**Directions for this task**.
Provide the material again, with every line intact and exact.

**Exercise data**.
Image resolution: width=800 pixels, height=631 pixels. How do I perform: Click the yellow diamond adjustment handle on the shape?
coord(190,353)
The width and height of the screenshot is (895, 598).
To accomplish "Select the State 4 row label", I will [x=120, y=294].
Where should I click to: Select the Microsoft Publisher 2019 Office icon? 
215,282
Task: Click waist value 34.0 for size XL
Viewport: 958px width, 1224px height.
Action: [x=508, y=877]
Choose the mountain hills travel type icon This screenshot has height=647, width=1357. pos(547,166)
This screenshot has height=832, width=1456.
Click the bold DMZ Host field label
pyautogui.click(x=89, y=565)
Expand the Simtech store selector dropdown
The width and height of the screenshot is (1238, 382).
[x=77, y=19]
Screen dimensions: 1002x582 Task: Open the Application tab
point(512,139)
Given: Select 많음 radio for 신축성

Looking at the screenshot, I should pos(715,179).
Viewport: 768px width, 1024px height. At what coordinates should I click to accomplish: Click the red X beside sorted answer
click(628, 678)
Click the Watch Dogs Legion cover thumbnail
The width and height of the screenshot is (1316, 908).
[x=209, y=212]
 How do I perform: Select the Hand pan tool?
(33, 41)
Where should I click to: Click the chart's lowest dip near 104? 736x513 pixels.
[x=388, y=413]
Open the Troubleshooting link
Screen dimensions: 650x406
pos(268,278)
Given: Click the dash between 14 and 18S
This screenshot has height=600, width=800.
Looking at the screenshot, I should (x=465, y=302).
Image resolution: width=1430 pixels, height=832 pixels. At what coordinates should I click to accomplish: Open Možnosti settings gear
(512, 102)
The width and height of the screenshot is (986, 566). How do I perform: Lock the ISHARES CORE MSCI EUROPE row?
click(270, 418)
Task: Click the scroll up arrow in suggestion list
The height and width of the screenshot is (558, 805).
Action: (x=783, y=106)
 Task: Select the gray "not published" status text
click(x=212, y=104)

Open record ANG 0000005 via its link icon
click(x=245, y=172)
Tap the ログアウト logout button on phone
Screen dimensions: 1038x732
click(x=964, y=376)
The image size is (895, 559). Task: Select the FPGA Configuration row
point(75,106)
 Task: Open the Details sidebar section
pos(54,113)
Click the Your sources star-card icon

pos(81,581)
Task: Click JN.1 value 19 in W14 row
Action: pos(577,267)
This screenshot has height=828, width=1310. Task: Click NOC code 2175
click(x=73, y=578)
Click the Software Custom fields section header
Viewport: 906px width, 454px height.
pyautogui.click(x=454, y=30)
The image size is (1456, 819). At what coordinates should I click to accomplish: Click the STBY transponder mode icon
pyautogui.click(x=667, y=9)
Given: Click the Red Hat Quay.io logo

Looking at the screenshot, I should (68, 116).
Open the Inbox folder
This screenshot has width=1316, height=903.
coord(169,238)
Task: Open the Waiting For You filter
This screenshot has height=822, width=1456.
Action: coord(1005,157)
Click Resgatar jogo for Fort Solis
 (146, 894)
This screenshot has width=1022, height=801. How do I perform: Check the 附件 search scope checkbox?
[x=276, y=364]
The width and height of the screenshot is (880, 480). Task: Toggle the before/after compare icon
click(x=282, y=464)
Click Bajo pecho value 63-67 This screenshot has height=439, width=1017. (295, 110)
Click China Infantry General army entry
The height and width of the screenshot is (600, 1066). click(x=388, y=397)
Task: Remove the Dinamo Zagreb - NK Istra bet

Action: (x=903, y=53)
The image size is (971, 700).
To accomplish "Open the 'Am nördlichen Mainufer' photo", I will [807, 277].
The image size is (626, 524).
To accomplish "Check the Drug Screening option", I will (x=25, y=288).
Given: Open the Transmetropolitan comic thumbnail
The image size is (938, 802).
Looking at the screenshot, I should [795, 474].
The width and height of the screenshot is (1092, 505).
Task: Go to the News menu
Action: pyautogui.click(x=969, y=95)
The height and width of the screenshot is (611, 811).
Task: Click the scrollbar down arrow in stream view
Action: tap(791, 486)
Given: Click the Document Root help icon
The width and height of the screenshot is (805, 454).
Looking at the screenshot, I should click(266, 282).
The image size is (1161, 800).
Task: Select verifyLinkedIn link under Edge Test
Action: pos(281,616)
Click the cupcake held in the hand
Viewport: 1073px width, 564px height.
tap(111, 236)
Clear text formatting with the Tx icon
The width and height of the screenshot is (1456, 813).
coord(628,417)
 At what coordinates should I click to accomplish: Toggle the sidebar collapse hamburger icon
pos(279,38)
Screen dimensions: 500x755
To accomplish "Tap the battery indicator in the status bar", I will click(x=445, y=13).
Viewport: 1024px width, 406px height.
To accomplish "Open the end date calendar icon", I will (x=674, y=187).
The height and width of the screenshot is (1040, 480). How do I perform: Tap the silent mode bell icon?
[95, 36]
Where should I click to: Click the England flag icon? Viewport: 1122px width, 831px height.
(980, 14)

**Solution below**.
Image resolution: width=800 pixels, height=631 pixels. How do I perform: Click the yellow diamond adjustment handle on the shape?
coord(190,353)
The width and height of the screenshot is (895, 598).
To accomplish "Select the State 4 row label", I will [x=120, y=294].
Where should I click to: Select the Microsoft Publisher 2019 Office icon? 
215,282
Task: Click waist value 34.0 for size XL
Viewport: 958px width, 1224px height.
Action: [x=508, y=877]
Choose the mountain hills travel type icon This screenshot has height=647, width=1357. pos(547,166)
This screenshot has height=832, width=1456.
Click the bold DMZ Host field label
pyautogui.click(x=89, y=565)
Expand the Simtech store selector dropdown
The width and height of the screenshot is (1238, 382).
[x=77, y=19]
Screen dimensions: 1002x582 Task: Open the Application tab
point(512,139)
Given: Select 많음 radio for 신축성

Looking at the screenshot, I should pos(715,179).
Viewport: 768px width, 1024px height. At what coordinates should I click to accomplish: Click the red X beside sorted answer
click(628, 678)
Click the Watch Dogs Legion cover thumbnail
The width and height of the screenshot is (1316, 908).
[x=209, y=212]
 How do I perform: Select the Hand pan tool?
(33, 41)
Where should I click to: Click the chart's lowest dip near 104? 736x513 pixels.
[x=388, y=413]
Open the Troubleshooting link
Screen dimensions: 650x406
pos(268,278)
Given: Click the dash between 14 and 18S
This screenshot has height=600, width=800.
Looking at the screenshot, I should (x=465, y=302).
Image resolution: width=1430 pixels, height=832 pixels. At what coordinates should I click to accomplish: Open Možnosti settings gear
(512, 102)
The width and height of the screenshot is (986, 566). How do I perform: Lock the ISHARES CORE MSCI EUROPE row?
click(270, 418)
Task: Click the scroll up arrow in suggestion list
The height and width of the screenshot is (558, 805).
Action: (x=783, y=106)
 Task: Select the gray "not published" status text
click(x=212, y=104)

Open record ANG 0000005 via its link icon
click(x=245, y=172)
Tap the ログアウト logout button on phone
Screen dimensions: 1038x732
click(x=964, y=376)
The image size is (895, 559). Task: Select the FPGA Configuration row
point(75,106)
 Task: Open the Details sidebar section
pos(54,113)
Click the Your sources star-card icon

pos(81,581)
Task: Click JN.1 value 19 in W14 row
Action: pos(577,267)
This screenshot has height=828, width=1310. Task: Click NOC code 2175
click(x=73, y=578)
Click the Software Custom fields section header
Viewport: 906px width, 454px height.
pyautogui.click(x=454, y=30)
The image size is (1456, 819). At what coordinates should I click to accomplish: Click the STBY transponder mode icon
pyautogui.click(x=667, y=9)
Given: Click the Red Hat Quay.io logo

Looking at the screenshot, I should (68, 116).
Open the Inbox folder
This screenshot has width=1316, height=903.
coord(169,238)
Task: Open the Waiting For You filter
This screenshot has height=822, width=1456.
Action: coord(1005,157)
Click Resgatar jogo for Fort Solis
 (146, 894)
This screenshot has width=1022, height=801. How do I perform: Check the 附件 search scope checkbox?
[x=276, y=364]
The width and height of the screenshot is (880, 480). Task: Toggle the before/after compare icon
click(x=282, y=464)
Click Bajo pecho value 63-67 This screenshot has height=439, width=1017. (295, 110)
Click China Infantry General army entry
The height and width of the screenshot is (600, 1066). click(x=388, y=397)
Task: Remove the Dinamo Zagreb - NK Istra bet

Action: (x=903, y=53)
The image size is (971, 700).
To accomplish "Open the 'Am nördlichen Mainufer' photo", I will [807, 277].
The image size is (626, 524).
To accomplish "Check the Drug Screening option", I will (x=25, y=288).
Given: Open the Transmetropolitan comic thumbnail
The image size is (938, 802).
Looking at the screenshot, I should [795, 474].
The width and height of the screenshot is (1092, 505).
Task: Go to the News menu
Action: pyautogui.click(x=969, y=95)
The height and width of the screenshot is (611, 811).
Task: Click the scrollbar down arrow in stream view
Action: tap(791, 486)
Given: Click the Document Root help icon
The width and height of the screenshot is (805, 454).
Looking at the screenshot, I should click(266, 282).
The image size is (1161, 800).
Task: Select verifyLinkedIn link under Edge Test
Action: pos(281,616)
Click the cupcake held in the hand
Viewport: 1073px width, 564px height.
tap(111, 236)
Clear text formatting with the Tx icon
The width and height of the screenshot is (1456, 813).
coord(628,417)
 At what coordinates should I click to accomplish: Toggle the sidebar collapse hamburger icon
pos(279,38)
Screen dimensions: 500x755
To accomplish "Tap the battery indicator in the status bar", I will click(x=445, y=13).
Viewport: 1024px width, 406px height.
To accomplish "Open the end date calendar icon", I will (x=674, y=187).
The height and width of the screenshot is (1040, 480). How do I perform: Tap the silent mode bell icon?
[95, 36]
Where should I click to: Click the England flag icon? Viewport: 1122px width, 831px height.
(980, 14)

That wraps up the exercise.